### Task to carry out
In the following material, identify every line holding the string "chevron" and return it.

/---

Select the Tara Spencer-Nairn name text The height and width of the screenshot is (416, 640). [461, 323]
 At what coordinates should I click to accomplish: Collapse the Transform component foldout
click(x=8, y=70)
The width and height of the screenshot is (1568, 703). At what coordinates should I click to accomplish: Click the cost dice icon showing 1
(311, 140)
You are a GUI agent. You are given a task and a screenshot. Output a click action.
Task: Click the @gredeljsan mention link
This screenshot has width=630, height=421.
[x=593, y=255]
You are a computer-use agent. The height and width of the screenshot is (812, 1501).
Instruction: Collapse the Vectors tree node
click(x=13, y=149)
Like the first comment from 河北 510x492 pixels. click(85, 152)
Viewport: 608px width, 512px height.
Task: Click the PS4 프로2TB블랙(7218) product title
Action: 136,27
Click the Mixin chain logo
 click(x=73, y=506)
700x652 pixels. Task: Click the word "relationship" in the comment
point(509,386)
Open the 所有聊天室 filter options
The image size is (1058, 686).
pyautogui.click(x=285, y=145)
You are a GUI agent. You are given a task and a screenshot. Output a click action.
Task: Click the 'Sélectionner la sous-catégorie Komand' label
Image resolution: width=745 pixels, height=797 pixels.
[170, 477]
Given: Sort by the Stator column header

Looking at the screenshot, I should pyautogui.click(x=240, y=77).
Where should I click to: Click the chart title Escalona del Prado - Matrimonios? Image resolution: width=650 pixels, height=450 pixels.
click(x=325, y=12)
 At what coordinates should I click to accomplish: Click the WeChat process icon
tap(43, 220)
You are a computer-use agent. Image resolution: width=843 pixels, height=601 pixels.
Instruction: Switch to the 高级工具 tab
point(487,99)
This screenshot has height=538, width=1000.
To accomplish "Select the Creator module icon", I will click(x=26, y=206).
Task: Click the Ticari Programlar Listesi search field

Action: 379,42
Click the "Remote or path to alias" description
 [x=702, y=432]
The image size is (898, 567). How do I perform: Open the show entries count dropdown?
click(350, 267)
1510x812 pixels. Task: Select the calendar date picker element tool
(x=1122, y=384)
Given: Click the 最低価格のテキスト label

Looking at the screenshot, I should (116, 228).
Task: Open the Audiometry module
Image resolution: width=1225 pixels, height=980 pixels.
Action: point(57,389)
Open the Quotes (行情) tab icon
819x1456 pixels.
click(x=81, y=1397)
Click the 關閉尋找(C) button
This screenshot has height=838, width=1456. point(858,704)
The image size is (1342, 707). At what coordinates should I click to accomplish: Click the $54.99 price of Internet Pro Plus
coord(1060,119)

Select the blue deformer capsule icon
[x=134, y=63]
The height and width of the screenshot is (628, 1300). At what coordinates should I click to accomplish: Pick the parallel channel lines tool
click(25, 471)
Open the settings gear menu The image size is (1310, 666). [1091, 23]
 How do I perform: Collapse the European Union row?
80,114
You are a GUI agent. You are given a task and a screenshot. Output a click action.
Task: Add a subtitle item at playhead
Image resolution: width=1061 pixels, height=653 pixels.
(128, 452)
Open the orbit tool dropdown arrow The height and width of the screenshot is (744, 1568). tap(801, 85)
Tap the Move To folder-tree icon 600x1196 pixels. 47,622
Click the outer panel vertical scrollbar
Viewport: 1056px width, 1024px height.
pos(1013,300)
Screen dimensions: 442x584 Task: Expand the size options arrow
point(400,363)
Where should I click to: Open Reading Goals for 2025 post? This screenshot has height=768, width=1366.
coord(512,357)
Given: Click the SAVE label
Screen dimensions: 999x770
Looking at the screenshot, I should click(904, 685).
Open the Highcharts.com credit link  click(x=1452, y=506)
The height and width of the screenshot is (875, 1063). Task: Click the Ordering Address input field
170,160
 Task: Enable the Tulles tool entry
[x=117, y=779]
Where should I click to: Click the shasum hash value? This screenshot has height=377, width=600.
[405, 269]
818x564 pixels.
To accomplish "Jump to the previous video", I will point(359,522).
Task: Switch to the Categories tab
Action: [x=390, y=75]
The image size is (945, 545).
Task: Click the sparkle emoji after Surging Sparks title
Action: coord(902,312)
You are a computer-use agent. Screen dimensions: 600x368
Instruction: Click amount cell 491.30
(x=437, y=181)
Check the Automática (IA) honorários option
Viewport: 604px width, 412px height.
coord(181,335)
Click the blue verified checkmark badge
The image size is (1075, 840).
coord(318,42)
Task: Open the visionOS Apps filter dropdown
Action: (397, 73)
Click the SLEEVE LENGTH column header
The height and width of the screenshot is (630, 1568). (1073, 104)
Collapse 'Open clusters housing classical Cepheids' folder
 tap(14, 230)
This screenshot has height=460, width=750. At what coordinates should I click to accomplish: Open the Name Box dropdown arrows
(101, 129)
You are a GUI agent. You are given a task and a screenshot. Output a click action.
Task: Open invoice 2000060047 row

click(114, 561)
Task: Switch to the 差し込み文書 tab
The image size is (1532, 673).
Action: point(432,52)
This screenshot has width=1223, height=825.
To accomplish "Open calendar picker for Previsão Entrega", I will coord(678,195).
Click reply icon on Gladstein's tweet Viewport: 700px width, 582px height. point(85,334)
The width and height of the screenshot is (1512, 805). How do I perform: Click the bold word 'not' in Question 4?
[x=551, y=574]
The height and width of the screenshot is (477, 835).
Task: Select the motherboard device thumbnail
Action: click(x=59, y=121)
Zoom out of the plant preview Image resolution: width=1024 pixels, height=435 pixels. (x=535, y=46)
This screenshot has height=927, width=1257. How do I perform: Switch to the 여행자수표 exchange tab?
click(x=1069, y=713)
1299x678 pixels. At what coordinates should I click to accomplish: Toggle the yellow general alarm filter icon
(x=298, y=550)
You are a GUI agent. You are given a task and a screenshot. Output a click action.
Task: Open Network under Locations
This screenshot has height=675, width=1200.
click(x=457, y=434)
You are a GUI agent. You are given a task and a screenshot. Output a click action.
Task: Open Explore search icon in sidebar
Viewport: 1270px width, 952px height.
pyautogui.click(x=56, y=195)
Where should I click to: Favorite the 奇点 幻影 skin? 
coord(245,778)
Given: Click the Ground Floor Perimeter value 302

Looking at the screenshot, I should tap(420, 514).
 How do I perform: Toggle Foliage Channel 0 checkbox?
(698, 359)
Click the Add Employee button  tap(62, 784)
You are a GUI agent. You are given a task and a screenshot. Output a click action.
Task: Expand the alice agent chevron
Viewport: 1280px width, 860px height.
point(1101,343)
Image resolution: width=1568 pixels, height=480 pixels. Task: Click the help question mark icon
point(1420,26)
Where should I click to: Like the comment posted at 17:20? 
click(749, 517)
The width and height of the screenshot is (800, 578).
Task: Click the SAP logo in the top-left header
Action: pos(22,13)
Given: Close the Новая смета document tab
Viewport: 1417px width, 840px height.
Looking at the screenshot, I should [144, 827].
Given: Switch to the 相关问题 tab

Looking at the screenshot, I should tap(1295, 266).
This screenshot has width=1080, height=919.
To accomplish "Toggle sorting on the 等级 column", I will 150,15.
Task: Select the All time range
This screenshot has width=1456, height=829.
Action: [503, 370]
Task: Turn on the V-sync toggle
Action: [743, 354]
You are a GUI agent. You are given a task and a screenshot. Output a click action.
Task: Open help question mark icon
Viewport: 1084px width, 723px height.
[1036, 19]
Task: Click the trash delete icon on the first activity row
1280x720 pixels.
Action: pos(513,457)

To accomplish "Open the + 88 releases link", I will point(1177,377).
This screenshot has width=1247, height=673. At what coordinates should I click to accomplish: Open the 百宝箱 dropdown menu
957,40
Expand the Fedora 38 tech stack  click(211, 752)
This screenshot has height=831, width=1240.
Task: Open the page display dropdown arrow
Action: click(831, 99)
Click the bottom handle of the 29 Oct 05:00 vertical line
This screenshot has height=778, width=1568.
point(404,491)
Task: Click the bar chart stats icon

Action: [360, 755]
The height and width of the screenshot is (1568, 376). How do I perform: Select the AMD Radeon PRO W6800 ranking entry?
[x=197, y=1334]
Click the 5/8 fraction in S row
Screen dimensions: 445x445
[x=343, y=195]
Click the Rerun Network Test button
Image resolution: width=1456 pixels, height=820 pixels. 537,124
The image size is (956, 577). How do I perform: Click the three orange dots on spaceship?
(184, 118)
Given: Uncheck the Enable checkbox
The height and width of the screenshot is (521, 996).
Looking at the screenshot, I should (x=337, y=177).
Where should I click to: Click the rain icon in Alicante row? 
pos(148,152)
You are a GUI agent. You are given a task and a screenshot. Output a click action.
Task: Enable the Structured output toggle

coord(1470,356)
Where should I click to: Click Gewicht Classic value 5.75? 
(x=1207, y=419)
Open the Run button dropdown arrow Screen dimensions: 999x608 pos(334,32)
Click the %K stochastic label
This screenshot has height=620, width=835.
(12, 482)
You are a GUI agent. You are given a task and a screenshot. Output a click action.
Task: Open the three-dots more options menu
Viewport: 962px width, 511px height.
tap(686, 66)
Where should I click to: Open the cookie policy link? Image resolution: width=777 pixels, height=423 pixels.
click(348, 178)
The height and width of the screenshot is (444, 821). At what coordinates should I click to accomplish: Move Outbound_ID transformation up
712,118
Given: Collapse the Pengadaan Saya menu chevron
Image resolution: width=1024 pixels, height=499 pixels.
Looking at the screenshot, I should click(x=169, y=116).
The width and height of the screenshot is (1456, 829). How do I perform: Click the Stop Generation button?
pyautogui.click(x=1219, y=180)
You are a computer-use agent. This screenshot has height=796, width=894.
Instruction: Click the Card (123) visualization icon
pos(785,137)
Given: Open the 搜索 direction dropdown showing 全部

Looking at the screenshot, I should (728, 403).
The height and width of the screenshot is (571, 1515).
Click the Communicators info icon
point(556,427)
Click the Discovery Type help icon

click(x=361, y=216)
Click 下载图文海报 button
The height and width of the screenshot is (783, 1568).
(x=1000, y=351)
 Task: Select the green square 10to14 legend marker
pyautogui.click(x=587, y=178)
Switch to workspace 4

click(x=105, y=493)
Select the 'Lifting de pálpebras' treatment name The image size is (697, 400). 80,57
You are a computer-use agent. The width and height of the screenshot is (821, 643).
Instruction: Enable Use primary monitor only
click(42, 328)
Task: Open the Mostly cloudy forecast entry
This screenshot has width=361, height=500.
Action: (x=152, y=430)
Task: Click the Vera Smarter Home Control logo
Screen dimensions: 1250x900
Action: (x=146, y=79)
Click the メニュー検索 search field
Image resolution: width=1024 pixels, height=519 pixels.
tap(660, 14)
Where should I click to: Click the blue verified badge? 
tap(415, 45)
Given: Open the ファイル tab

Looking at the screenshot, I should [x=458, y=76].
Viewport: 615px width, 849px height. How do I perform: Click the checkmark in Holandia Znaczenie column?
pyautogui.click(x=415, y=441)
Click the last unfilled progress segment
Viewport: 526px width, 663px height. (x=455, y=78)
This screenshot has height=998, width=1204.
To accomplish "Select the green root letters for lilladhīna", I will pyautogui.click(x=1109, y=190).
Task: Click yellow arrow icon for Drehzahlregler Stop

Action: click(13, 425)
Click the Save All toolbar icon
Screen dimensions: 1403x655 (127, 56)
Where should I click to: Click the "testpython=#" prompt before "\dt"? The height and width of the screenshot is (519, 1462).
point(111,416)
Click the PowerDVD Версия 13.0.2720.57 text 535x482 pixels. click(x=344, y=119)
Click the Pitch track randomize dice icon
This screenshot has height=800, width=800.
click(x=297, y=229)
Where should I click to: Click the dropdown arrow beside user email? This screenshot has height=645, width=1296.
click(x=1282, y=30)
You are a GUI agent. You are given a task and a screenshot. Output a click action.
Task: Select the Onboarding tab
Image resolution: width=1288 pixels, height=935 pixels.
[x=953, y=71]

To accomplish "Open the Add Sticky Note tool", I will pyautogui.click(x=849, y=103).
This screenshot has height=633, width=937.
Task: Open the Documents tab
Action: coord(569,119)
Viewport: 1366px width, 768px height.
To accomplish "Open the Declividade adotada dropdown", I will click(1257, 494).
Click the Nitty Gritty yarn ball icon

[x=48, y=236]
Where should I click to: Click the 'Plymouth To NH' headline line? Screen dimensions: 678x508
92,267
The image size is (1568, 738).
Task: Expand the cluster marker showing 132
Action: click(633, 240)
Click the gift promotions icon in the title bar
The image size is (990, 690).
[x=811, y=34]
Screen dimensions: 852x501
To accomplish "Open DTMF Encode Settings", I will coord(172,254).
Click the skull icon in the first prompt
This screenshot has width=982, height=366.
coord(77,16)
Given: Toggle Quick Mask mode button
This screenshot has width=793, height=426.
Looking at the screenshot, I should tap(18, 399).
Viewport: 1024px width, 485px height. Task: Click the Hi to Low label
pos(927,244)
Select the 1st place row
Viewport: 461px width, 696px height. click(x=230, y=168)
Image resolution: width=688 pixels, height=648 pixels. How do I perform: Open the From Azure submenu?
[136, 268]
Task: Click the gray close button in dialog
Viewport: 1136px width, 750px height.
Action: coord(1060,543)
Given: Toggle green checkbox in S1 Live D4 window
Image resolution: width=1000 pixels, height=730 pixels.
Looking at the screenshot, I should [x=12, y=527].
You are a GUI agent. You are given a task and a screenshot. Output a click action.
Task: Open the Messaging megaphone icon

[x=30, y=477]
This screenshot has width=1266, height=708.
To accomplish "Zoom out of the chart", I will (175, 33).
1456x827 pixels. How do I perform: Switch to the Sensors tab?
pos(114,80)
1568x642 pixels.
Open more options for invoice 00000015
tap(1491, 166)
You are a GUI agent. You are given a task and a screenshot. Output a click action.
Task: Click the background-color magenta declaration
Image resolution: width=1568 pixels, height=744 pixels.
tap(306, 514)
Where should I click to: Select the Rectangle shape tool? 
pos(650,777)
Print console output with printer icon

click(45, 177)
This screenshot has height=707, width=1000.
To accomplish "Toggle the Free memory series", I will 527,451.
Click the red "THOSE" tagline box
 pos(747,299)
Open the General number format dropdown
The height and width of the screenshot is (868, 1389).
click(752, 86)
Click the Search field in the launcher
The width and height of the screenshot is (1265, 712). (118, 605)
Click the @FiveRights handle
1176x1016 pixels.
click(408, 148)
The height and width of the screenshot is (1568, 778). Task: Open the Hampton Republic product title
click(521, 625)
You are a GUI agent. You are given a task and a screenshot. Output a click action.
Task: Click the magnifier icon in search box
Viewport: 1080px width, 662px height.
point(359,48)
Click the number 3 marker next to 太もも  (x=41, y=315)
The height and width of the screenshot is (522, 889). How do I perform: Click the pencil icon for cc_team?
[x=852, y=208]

\---

### Response to this exercise
Task: Expand the alice agent chevron
Given: Collapse the Pengadaan Saya menu chevron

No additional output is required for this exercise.